Chad J Carter Weiberg “In my 13 years as a Structural Integration Therapist of all the (dozens) of people who came to me with “diagnosed CTS ” i feel at least 90-95% were miss diagnosed and actually had either Thoracic Outlet Syndrome (TOS) or impingement of the Brachial Plexus nerve roots in the lower neck… all of which were treated successfully with bodywork …yep 100% success rate of the supposedly “CTS diagnosis ” without actually working the wrist.
To top it off I had the famous Neurologist Erwin Schlesinger, who self diagnosed himself with CTS admit to me during a massage that he would never get CTS surgery as it is “rarely effective permanently ” so he gets massages … I asked him if anyone had tested him for Thoracic Outlet Syndrome he said ,”no, not necessary as I am a doctor of neurology and I diagnosed myself. ”
When I did my tests i was sure he actually had TOS, I asked if I could do my treatment for TOS and if it was not noticeably effective I would not charge any money for the massage, he consented, 15 min or so into the session he was fully relieved of the “CTS like symptoms ” and actually admitted “you can teach an old dog new tricks! ”

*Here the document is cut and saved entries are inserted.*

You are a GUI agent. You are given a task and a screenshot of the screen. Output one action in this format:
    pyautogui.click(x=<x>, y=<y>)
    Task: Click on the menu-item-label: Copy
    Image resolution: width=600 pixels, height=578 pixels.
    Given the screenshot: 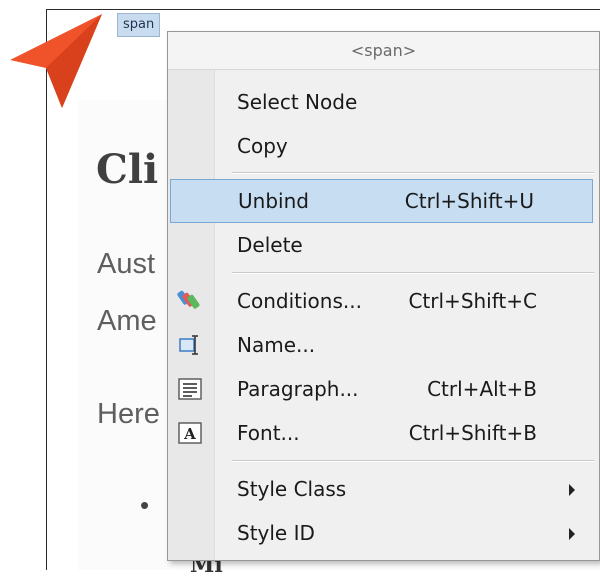 What is the action you would take?
    pyautogui.click(x=262, y=146)
    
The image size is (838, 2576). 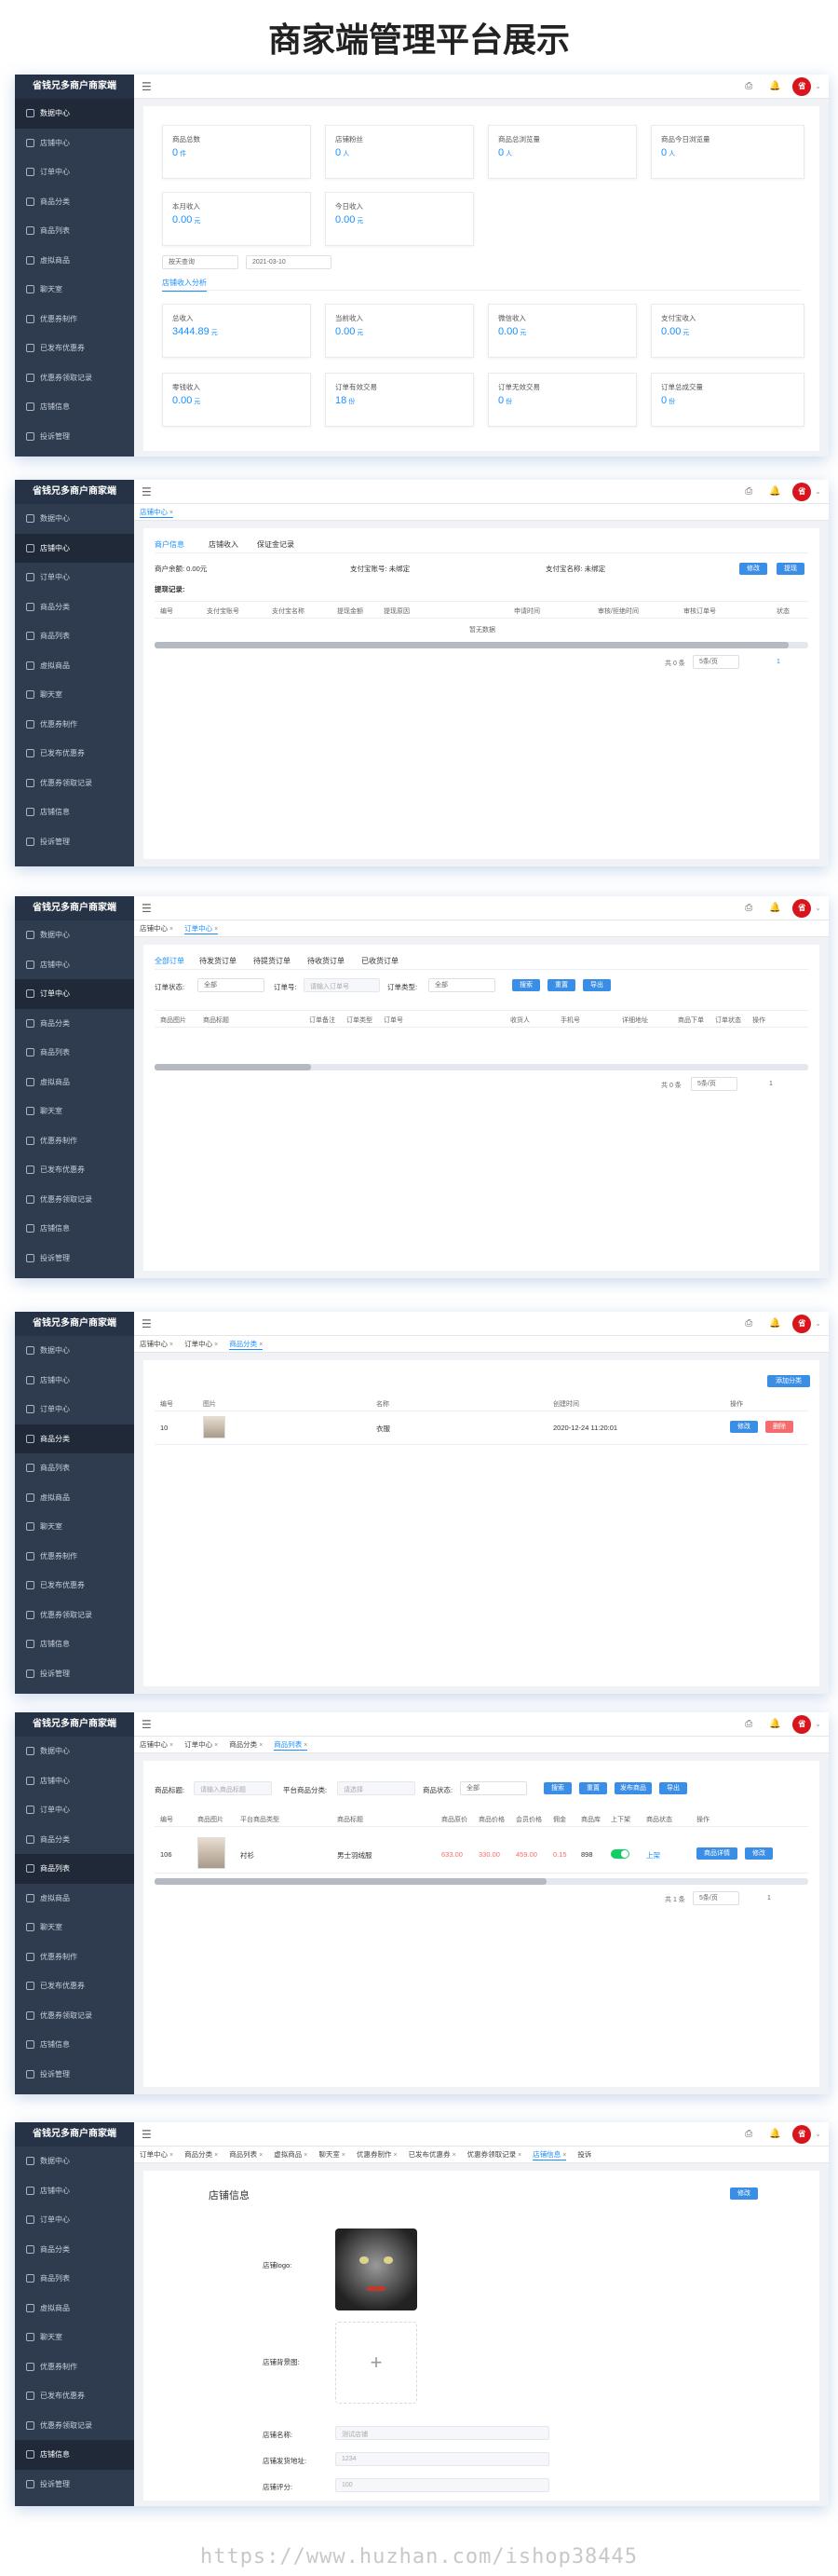 I want to click on product-detail-button: 商品详情, so click(x=716, y=1854).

The key is understanding anatomy.”
Sandra Wright “As an osteopath, I have successfully treated patients who have come to me with a previous diagnosis of carpal tunnel. I usually find that TOS is the actual cause. I treat it using a combination of soft tissue and fascial work in the neck, arm, shoulder, upper thorax, hand and wrist, articulation of these joints, and manipulation if necessary and dry needling. Works a treat!”
How can Myofascial Release (MFR) help?
MFR decreases the tightness of the tissues in the chest, neck, and arms to allow the nerves to glide easily and freely to eliminate symptoms.
I have experienced great success, even in the worst cases, by releasing the tension in the fascia starting at the neck, and following down into the chest, shoulder, upper back, shoulder girdle, upper arm, elbow and forearm. I also do a release at the wrist by pressing outward on the carpal bones to open up the tunnel area.
Find out more about MFR at TheReleaseConnection.com, or MyofascialRelease.com.
Anatomy In Motion – What Is Carpal Tunnel Syndrome? by Medical News Today
What Is Carpal Tunnel Syndrome? By Christian Nordqvist. Copyright: Medical News Today
*Unknown Author: When I went back to search for the name of this contributor, the comment was no longer available.
The article goes on to describe from a medical perspective the symptoms, possible causes, tests for diagnosis, and options for treatment. Self treatment recommendations included; ice packs, splints, rest, and refraining from repetitive movements. It states that “Most patients with mild symptoms will notice an improvement in their symptoms within four weeks.” Medications included steroid injection, and anti-inflammatory drugs. Of course surgery was listed as an effective cure only about 50% of the time.